Dataset entries
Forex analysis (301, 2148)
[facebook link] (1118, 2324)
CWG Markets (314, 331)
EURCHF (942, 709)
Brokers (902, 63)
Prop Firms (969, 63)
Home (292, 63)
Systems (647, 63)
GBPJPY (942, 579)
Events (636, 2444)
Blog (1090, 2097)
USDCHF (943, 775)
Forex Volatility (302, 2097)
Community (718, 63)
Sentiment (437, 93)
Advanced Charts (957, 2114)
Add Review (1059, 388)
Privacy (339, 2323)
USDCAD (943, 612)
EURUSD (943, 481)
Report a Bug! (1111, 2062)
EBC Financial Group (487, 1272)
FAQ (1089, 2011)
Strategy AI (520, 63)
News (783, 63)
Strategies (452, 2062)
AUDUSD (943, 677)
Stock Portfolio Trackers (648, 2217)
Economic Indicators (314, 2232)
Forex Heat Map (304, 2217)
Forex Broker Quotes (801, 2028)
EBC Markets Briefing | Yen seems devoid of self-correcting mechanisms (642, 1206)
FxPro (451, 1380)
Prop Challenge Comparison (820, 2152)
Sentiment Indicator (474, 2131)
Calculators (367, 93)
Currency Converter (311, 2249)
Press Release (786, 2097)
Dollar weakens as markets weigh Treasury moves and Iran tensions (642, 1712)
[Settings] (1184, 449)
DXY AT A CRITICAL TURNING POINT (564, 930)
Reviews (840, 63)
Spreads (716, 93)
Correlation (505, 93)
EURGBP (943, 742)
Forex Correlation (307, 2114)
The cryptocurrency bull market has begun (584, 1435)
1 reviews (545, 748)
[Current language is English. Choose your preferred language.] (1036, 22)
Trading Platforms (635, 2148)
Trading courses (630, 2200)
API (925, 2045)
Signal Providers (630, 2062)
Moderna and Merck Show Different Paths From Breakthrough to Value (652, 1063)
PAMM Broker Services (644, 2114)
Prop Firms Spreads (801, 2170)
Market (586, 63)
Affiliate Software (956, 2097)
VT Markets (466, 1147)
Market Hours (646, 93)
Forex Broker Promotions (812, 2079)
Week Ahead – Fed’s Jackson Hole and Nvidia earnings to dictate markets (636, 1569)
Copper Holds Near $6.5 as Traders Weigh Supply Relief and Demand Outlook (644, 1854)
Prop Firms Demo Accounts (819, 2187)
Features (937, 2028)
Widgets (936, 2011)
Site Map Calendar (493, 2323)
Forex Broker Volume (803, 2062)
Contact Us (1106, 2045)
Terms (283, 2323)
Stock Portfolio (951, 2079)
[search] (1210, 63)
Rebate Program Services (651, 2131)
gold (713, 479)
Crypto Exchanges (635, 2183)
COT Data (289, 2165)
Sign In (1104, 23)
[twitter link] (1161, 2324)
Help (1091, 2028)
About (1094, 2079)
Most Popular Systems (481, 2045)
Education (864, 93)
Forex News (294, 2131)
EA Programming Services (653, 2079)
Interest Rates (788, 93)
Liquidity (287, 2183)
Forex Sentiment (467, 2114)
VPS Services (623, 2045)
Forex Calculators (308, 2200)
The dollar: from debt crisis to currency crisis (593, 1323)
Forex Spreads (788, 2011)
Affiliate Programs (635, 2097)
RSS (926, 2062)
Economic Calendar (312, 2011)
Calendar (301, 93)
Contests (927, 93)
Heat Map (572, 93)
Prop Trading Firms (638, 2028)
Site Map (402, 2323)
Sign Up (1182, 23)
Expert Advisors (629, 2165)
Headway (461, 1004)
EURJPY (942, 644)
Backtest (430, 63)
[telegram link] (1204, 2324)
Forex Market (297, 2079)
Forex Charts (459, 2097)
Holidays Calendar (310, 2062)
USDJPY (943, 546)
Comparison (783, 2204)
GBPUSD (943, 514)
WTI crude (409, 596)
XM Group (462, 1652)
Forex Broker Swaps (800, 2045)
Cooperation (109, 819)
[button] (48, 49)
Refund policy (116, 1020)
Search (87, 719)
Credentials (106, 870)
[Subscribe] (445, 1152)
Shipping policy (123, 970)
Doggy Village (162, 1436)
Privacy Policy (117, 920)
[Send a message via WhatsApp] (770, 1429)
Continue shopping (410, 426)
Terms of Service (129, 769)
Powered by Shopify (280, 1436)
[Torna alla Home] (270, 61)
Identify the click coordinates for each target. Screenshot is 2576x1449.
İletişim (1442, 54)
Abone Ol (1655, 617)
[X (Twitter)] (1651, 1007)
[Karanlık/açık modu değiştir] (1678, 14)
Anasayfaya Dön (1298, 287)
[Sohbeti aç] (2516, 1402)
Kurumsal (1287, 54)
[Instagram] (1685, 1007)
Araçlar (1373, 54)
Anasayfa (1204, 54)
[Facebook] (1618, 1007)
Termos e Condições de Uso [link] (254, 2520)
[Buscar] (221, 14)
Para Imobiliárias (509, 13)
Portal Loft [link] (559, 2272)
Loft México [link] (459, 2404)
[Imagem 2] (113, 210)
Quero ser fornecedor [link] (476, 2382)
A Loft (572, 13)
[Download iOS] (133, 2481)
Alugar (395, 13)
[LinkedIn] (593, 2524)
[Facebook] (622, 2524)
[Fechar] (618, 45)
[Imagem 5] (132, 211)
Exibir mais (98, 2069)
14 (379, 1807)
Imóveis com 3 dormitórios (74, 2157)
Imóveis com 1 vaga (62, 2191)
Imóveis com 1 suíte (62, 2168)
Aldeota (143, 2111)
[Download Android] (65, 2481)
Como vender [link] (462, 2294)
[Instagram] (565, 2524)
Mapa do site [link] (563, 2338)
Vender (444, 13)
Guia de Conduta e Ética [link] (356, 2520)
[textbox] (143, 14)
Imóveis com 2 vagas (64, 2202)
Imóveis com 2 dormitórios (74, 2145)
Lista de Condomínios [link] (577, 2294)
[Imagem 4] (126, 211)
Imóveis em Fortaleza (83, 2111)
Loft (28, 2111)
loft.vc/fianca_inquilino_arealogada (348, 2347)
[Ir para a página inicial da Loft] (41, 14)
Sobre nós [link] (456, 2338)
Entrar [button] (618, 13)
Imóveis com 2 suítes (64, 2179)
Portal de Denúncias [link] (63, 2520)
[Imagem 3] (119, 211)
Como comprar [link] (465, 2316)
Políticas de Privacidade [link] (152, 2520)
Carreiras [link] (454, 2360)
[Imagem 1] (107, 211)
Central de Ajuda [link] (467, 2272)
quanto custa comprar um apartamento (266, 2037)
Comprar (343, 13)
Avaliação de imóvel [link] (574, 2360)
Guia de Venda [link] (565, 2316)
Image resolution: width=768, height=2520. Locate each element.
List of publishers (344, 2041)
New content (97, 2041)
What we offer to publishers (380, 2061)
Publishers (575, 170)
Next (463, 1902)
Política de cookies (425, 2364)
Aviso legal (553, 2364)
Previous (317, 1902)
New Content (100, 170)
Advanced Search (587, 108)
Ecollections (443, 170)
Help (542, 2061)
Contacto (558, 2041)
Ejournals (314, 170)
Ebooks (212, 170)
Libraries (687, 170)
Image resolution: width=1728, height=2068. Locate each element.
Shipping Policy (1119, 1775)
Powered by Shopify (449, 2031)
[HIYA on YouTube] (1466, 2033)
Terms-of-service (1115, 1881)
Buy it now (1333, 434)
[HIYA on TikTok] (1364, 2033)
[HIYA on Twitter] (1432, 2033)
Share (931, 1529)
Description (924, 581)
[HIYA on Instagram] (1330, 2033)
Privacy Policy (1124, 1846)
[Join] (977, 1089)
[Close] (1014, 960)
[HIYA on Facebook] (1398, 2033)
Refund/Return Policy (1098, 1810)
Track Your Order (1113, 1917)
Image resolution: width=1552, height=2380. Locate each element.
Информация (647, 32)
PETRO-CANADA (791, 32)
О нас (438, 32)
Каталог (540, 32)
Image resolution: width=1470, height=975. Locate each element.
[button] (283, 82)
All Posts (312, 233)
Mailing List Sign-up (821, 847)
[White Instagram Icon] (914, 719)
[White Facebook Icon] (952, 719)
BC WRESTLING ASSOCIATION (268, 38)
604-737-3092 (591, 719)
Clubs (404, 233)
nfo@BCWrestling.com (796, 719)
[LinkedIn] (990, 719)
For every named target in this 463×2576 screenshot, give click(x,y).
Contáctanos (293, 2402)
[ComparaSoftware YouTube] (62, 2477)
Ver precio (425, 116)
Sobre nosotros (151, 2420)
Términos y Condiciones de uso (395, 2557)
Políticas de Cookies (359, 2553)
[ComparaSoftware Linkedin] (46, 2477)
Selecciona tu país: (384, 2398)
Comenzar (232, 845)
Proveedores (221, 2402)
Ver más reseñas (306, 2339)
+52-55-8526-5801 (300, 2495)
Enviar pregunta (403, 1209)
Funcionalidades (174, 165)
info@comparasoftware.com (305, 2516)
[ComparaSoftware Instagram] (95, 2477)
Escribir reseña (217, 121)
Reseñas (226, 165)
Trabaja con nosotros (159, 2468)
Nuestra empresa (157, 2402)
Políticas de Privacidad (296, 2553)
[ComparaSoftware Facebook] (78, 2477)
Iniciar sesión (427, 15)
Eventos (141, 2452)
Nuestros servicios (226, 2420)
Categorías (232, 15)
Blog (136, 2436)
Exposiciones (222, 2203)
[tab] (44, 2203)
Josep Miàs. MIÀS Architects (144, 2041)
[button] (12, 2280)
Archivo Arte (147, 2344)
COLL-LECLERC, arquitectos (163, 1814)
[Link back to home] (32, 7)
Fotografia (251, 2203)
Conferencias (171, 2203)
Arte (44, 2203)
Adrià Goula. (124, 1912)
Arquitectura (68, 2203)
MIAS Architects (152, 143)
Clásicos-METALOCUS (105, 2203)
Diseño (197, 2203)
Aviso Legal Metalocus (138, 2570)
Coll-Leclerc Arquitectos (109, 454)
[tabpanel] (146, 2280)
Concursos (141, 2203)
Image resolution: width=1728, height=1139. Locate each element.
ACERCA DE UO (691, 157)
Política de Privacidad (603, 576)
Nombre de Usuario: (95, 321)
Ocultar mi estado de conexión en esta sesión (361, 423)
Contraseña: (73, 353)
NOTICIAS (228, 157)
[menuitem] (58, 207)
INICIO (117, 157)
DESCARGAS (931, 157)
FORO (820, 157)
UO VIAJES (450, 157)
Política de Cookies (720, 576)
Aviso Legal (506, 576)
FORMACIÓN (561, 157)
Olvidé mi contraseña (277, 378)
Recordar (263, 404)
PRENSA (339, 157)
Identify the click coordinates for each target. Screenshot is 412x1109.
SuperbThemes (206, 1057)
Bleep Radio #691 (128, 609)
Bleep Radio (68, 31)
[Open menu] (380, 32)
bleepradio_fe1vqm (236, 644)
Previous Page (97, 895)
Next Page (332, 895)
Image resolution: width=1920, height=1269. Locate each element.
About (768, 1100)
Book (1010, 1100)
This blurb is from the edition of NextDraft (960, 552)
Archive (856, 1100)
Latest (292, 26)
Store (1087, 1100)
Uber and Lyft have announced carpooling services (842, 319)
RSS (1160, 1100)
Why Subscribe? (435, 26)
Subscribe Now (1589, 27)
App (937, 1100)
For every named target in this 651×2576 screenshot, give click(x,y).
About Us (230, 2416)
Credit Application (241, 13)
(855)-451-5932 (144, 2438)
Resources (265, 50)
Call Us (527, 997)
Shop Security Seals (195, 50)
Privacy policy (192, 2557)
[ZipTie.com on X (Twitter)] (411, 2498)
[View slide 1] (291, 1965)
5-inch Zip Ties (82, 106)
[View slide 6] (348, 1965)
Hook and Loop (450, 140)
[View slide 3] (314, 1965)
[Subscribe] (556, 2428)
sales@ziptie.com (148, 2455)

**TASK PROMPT:** Only the lines above from the line containing "ACERCA DE UO (691, 157)" through the line containing "Next Page (332, 895)" should be retyped, exactly and with both ends included.

**RESPONSE BELOW:**
ACERCA DE UO (691, 157)
Política de Privacidad (603, 576)
Nombre de Usuario: (95, 321)
Ocultar mi estado de conexión en esta sesión (361, 423)
Contraseña: (73, 353)
NOTICIAS (228, 157)
[menuitem] (58, 207)
INICIO (117, 157)
DESCARGAS (931, 157)
FORO (820, 157)
UO VIAJES (450, 157)
Política de Cookies (720, 576)
Aviso Legal (506, 576)
FORMACIÓN (561, 157)
Olvidé mi contraseña (277, 378)
Recordar (263, 404)
PRENSA (339, 157)
Identify the click coordinates for each target. Screenshot is 412x1109.
SuperbThemes (206, 1057)
Bleep Radio #691 (128, 609)
Bleep Radio (68, 31)
[Open menu] (380, 32)
bleepradio_fe1vqm (236, 644)
Previous Page (97, 895)
Next Page (332, 895)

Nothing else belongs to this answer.